FAÇA O SEGUINTE -
1) Responda, com base no texto sobre o uso indevido do MEI:
(a) Segundo o primeiro resumo em tópicos, a facilidade de adesão ao MEI tem levado a quê?
(b) Sobre que necessidade o estudo propõe uma reflexão?
(c) Em que a análise é embasada?
2) Por favor, dê continuidade ao texto sobre o uso indevido do MEI a partir do ponto em que ele termina.

TRECHO DO TEXTO -
= = =

Análise jurídica sobre o uso indevido do regime simplificado e seus reflexos tributários

11/05/2025 às 08:10

Resumo:


  • O MEI é um regime simplificado para empreendedores individuais no Brasil.

  • A facilidade de adesão tem levado a práticas ilícitas de evasão fiscal.

  • O uso indevido do MEI pode acarretar em riscos jurídicos e consequências graves.

Resumo criado por JUSTICIA, o assistente de inteligência artificial do Jus.

O uso indevido do MEI gera riscos fiscais e permite fraudes com simulação e evasão. O regime simplificado pode ser desconsiderado pelo Fisco em casos de abuso?

Resumo: O presente artigo examina criticamente o uso do regime jurídico do Microempreendedor Individual (MEI) no Brasil, com ênfase na distorção de sua finalidade e nas práticas ilícitas recorrentes que comprometem sua eficácia. A facilidade de adesão ao MEI tem induzido muitos empreendedores à falsa percepção de segurança jurídica e à utilização indevida do regime para fins de evasão fiscal. O estudo aborda os limites legais do enquadramento como MEI, os riscos jurídicos e tributários decorrentes de sua utilização simulada e propõe uma reflexão sobre a necessidade de fiscalização efetiva e educação fiscal. A análise é embasada em dispositivos do Código Tributário Nacional e em referências doutrinárias de autores consagrados.

Palavras-chave: Microempreendedor Individual. Evasão fiscal. Planejamento tributário abusivo. Responsabilidade patrimonial. Simulação. Direito Tributário.

= = =

LINHAS DE DADOS -
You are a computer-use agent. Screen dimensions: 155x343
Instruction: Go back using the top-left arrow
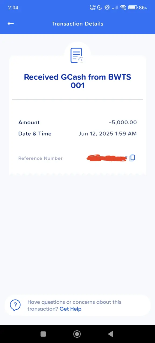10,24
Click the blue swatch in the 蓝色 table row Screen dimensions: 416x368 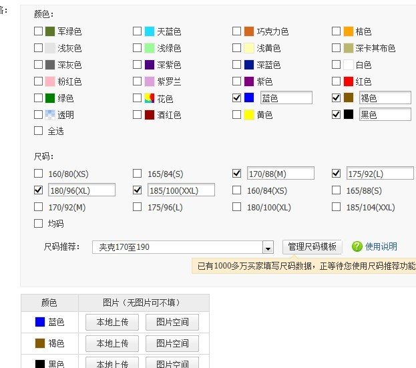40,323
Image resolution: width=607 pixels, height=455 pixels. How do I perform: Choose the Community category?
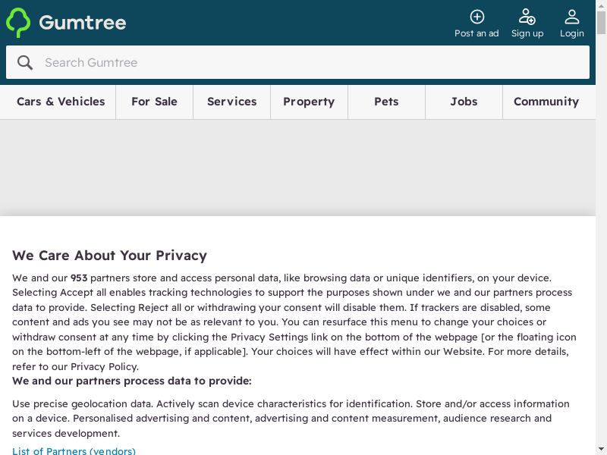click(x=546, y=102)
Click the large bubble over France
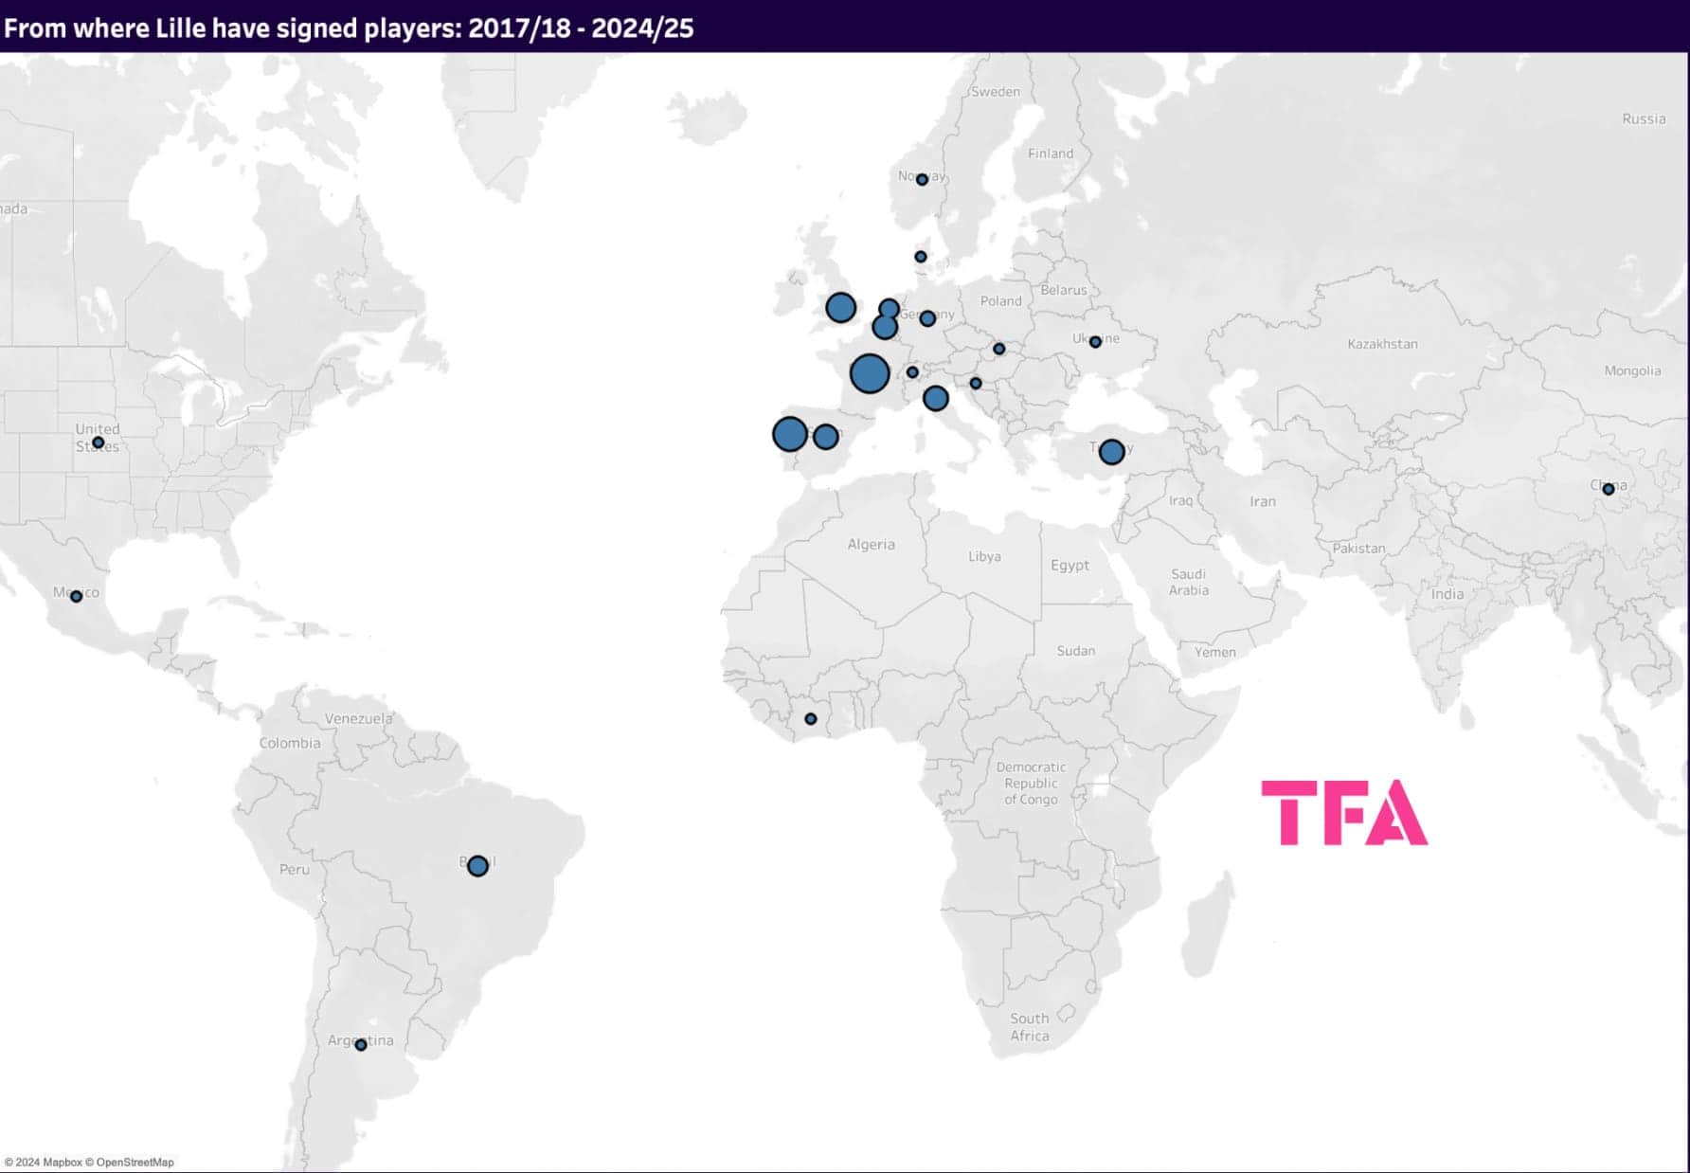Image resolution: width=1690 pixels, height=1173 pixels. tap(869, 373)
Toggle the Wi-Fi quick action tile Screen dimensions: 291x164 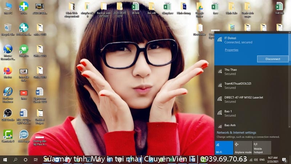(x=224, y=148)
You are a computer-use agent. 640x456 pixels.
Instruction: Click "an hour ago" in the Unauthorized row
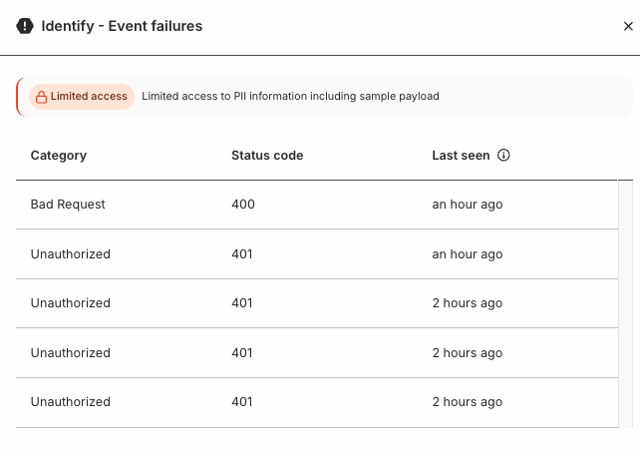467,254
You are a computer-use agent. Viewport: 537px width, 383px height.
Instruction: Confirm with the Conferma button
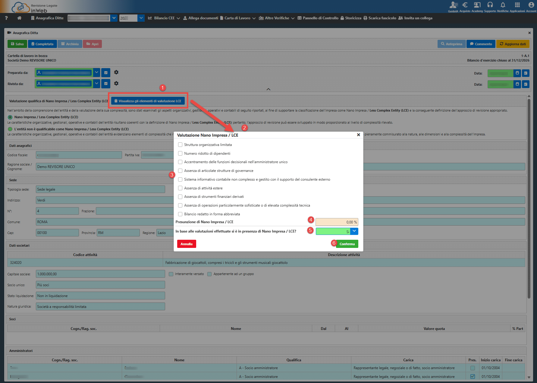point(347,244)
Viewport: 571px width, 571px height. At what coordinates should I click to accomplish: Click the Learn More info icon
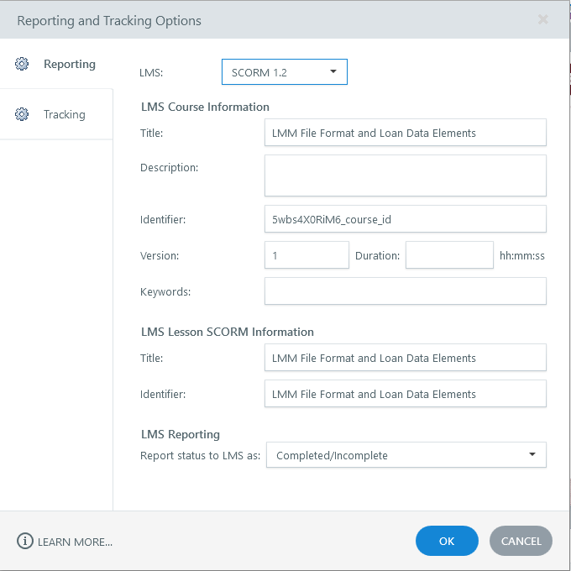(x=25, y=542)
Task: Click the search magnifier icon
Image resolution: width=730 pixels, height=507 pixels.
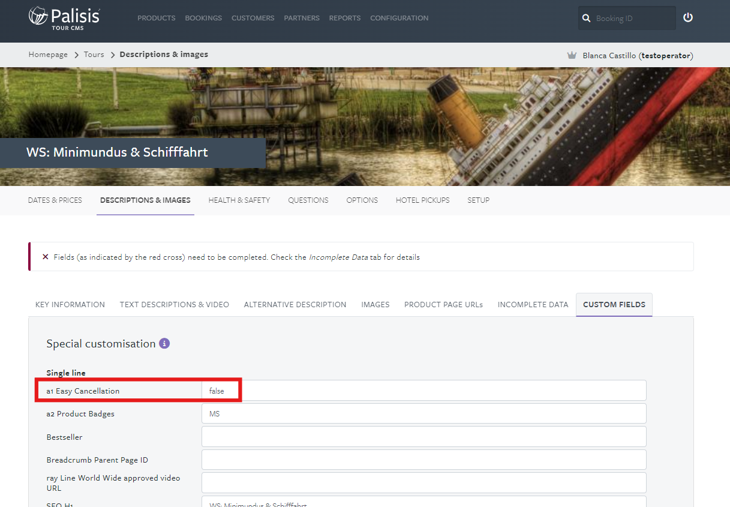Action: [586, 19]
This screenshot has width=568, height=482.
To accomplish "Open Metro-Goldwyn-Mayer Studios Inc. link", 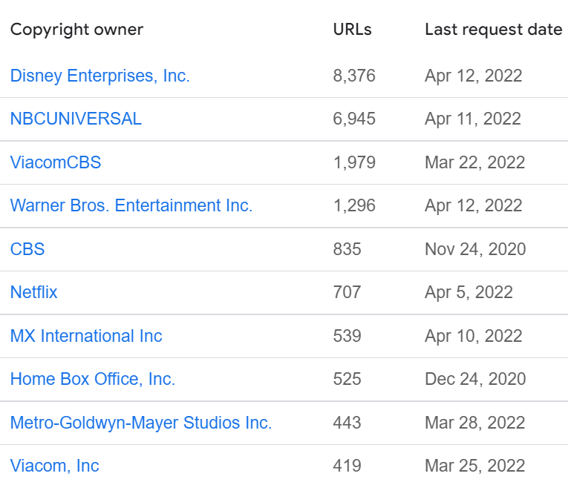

= = =

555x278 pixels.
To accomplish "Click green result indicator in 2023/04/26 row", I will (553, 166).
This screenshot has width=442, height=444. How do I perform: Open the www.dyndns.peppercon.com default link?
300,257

= = =

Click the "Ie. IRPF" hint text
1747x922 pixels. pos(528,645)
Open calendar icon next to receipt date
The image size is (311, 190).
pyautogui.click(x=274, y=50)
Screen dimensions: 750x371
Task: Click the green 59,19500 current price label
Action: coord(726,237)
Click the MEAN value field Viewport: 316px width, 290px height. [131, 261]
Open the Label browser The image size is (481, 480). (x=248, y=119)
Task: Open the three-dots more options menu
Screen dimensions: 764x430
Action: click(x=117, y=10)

= = =

RESPOSTAS ESPERADAS -
1)
(a) A práticas ilícitas de evasão fiscal.
(b) Sobre a necessidade de fiscalização efetiva e educação fiscal.
(c) Em dispositivos do Código Tributário Nacional e em referências doutrinárias de autores consagrados.

2)
1. Introdução

O regime jurídico do Microempreendedor Individual (MEI), instituído pela Lei Complementar nº 128/2008, que alterou dispositivos da Lei Complementar nº 123/2006, representa um marco na estratégia nacional de inclusão produtiva, formalização de pequenos negócios e desburocratização das atividades empresariais no Brasil. A proposta inicial, centrada na redução das barreiras legais e tributárias para o exercício da atividade econômica por trabalhadores autônomos, visa estimular a transição da informalidade para a regularidade fiscal, com acesso a benefícios previdenciários, emissão de notas fiscais e participação em licitações públicas (AMARO, 2020).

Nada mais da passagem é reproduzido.